30 de Maio de 2026 às 08:16

A China desenvolveu a fonte de luz para a litografia ultravioleta extrema, buscando reduzir a dependência de equipamentos da empresa europeia ASML. A iniciativa ocorre após sanções dos Estados Unidos para restringir o acesso de Pequim a semicondutores avançados

China avança na criação de tecnologia própria para a produção de semicondutores de última geração
Reuters

A disputa tecnológica entre Estados Unidos e China, centrada no controle de semicondutores de última geração, enfrenta uma mudança de cenário com a tentativa de Pequim de romper a dependência de equipamentos ocidentais. O ponto central desse conflito reside no acesso às máquinas de litografia ultravioleta extrema da ASML, empresa europeia que detém o monopólio da tecnologia necessária para a produção dos chips mais avançados do mundo.

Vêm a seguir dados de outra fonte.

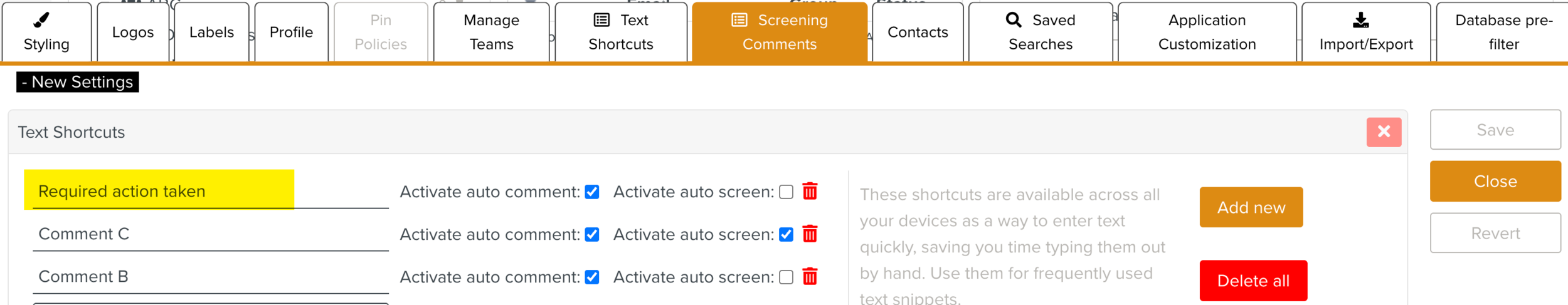Viewport: 1568px width, 305px height.
Task: Toggle auto comment checkbox for Comment B
Action: point(591,277)
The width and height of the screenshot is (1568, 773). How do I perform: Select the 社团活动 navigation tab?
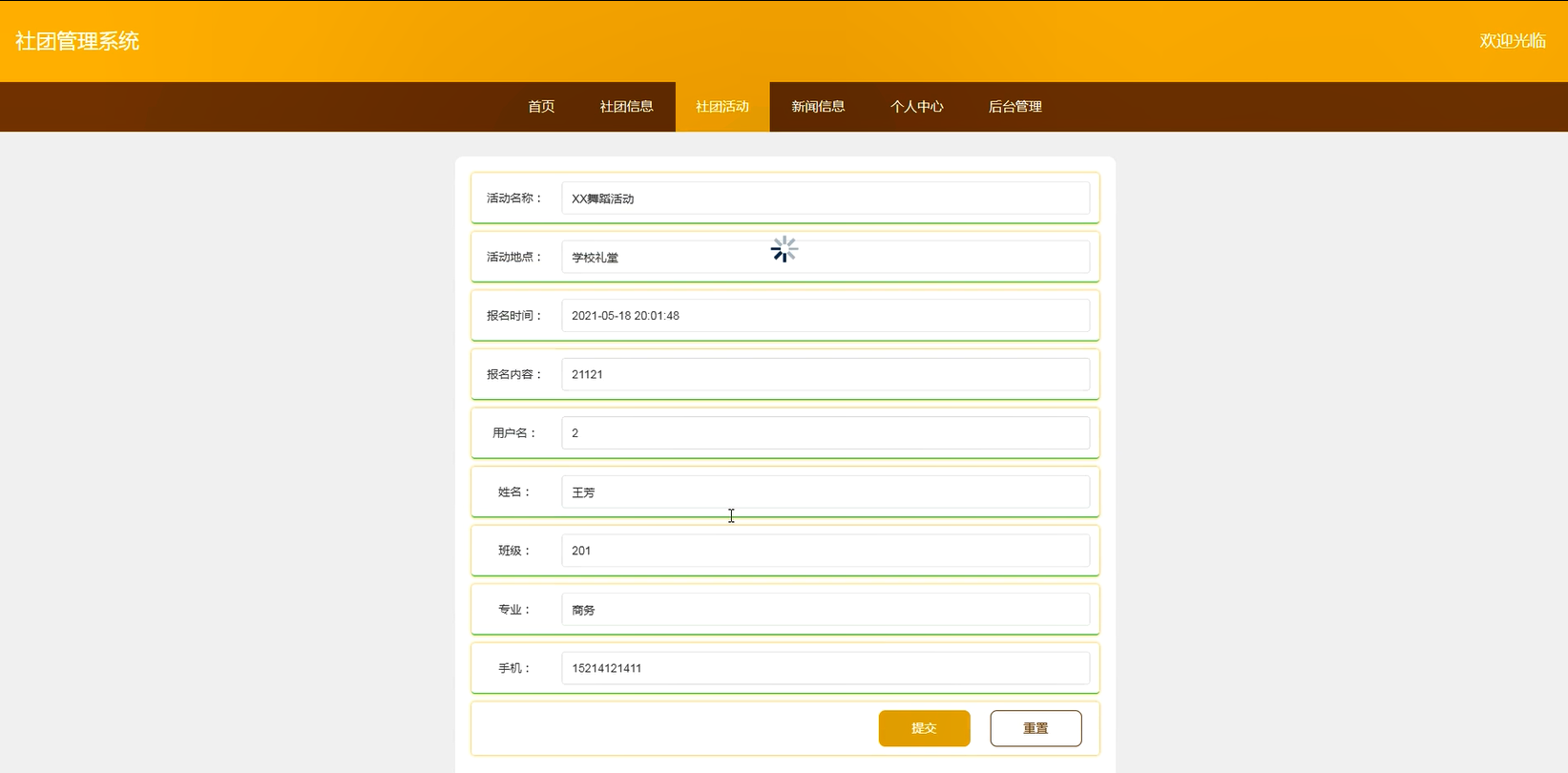click(x=722, y=107)
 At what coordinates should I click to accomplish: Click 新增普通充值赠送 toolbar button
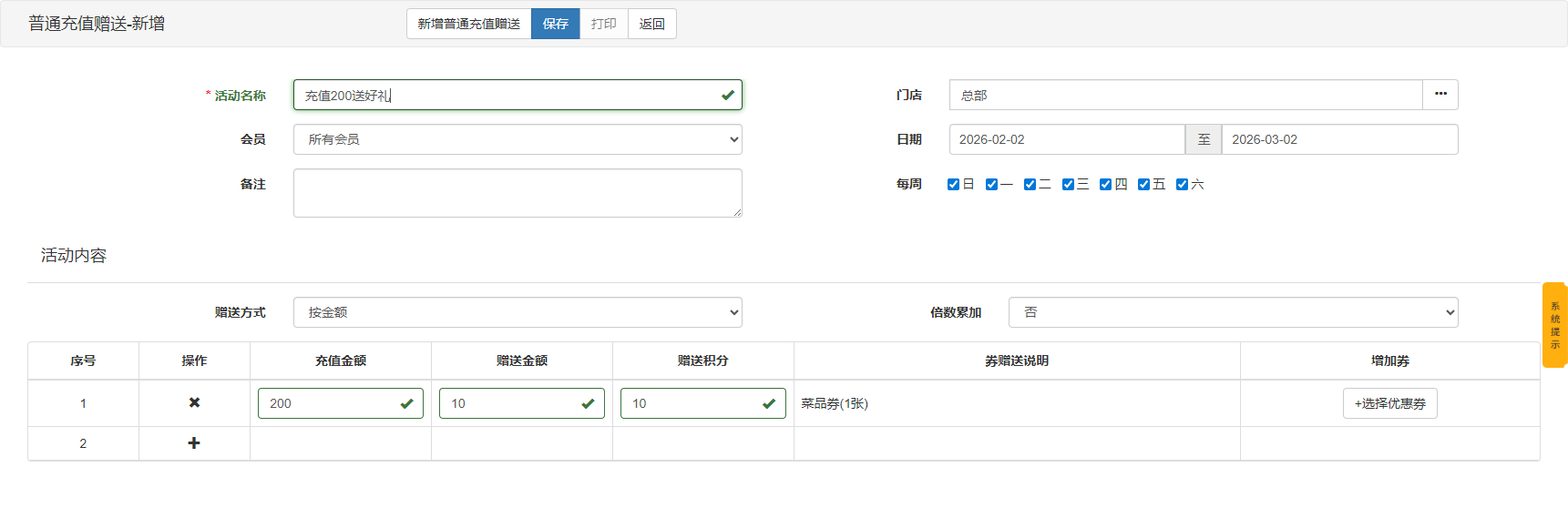pos(468,24)
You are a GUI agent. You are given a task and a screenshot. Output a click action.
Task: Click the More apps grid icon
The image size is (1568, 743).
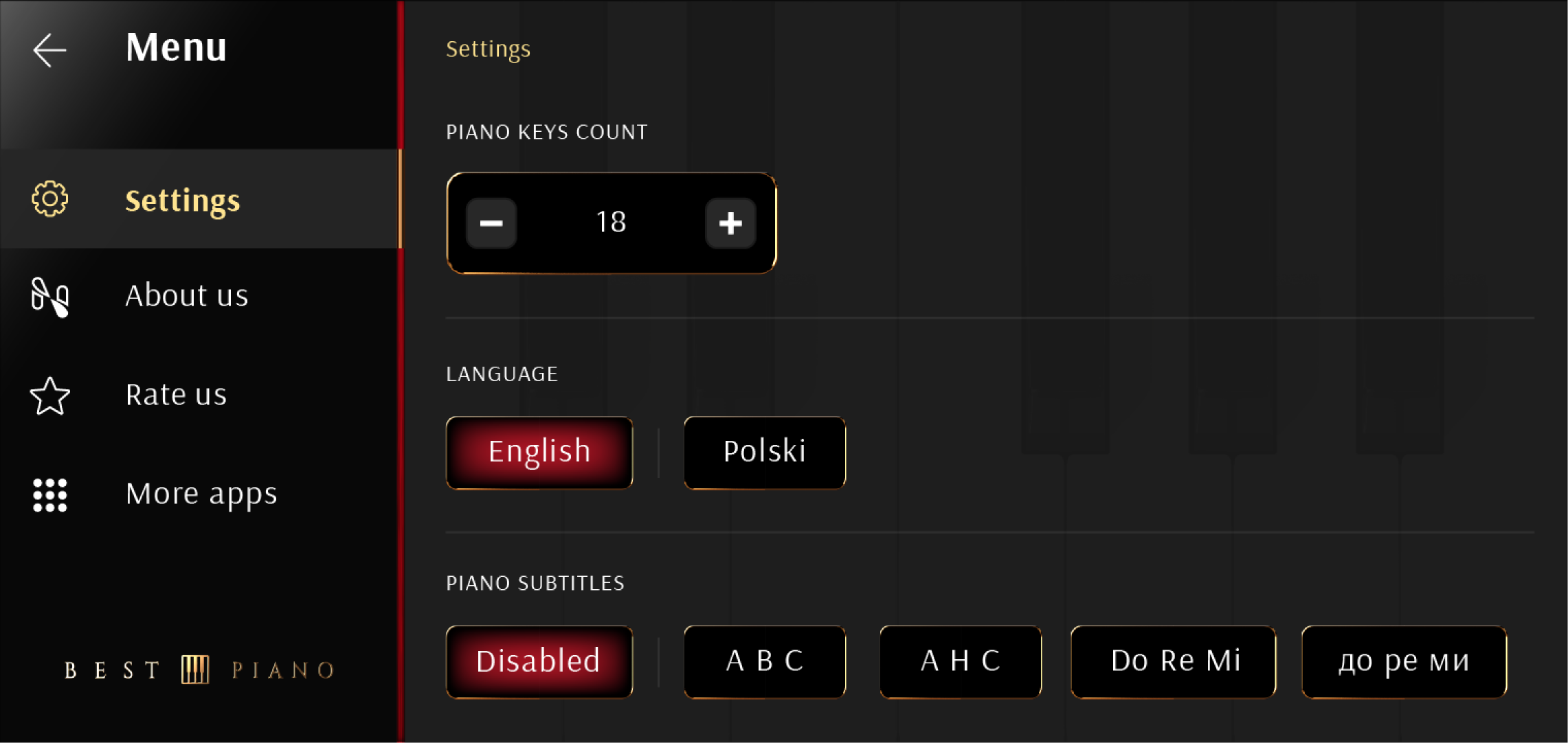(50, 495)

Washington utilizou a restrição a esses equipamentos como estratégia para interromper o progresso técnico chinês, identificando a ASML como o principal gargalo da indústria asiática. No entanto, a medida, que visava frear o avanço de Pequim por meio de sanções, acabou acelerando a busca da China pela autossuficiência no setor, conforme já havia alertado Peter Wennink, ex-CEO da ASML.

Como resultado desse plano governamental, conduzido por Xi Jinping em colaboração com empresas como a SMIC e a Huawei, a China registrou progressos concretos no final do ano passado. O país conseguiu replicar a fonte de luz essencial para a litografia extrema profunda, um dos componentes mais complexos do sistema. Embora o conjunto tecnológico ainda não esteja plenamente operacional, a conquista indica que a distância técnica entre a China e o monopólio da ASML está diminuindo mais rapidamente do que as previsões iniciais sugeriam.